An LLM as primary developer modernizing a money-critical legacy Java calculator.

Wrapped in a golden-master characterization harness proving behavioral equivalence (552 tests across a 512-input grid), plus a trust report documenting where the model could not be trusted.

Java 17 · jqwik property tests · golden-master harness · GitHub Actions CI

Compliance RAG agent (SOC 2 / NIST 800-53)

Retrieval-augmented compliance Q&A with citations back to specific criteria.

Includes a 30-case eval harness measuring faithfulness and citation accuracy, with prompt caching applied where the retrieval context benefits most.

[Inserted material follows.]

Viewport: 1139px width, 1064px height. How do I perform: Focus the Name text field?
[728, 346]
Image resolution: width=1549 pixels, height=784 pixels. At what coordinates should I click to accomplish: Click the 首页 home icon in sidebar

LangGraph · Claude (agent + LLM-as-judge) · Chroma · eval harness

Event-driven multi-step AI workflow

Webhook → durable queue → three-step workflow producing a structured recommendation with citations.

Multi-step AI with model-tier routing and failure isolation, end to end.

Mastra · webhook + queue · structured outputs

Video-understanding eval harness

Side-by-side eval of video-understanding models: a commercial stack vs. an open-source baseline.

LLM judge scoring relevance, faithfulness, and specificity; cost-aware per-call estimates; an audio-modality ablation. A reference for evaluating models honestly against a real use case.

Twelve Labs (Marengo / Pegasus) · CLIP + Claude baseline · LLM-as-judge

Mini-TMS (transportation management)

End-to-end transportation-management demo seeded with real carriers and freight lanes.

A GraphQL API, Kafka status events projected into an event store, a React timeline UI, and an LLM endpoint that narrates what happened on a load.

GraphQL (Apollo) · Kafka · Node / TypeScript · React · Claude

Personal

AI video & image production

Personal R&D in generative video and image work.

Automated text-to-video and image-synthesis pipelines built around current generative models, with a repeatable brief-to-render workflow.

Generative video · image synthesis · pipeline automation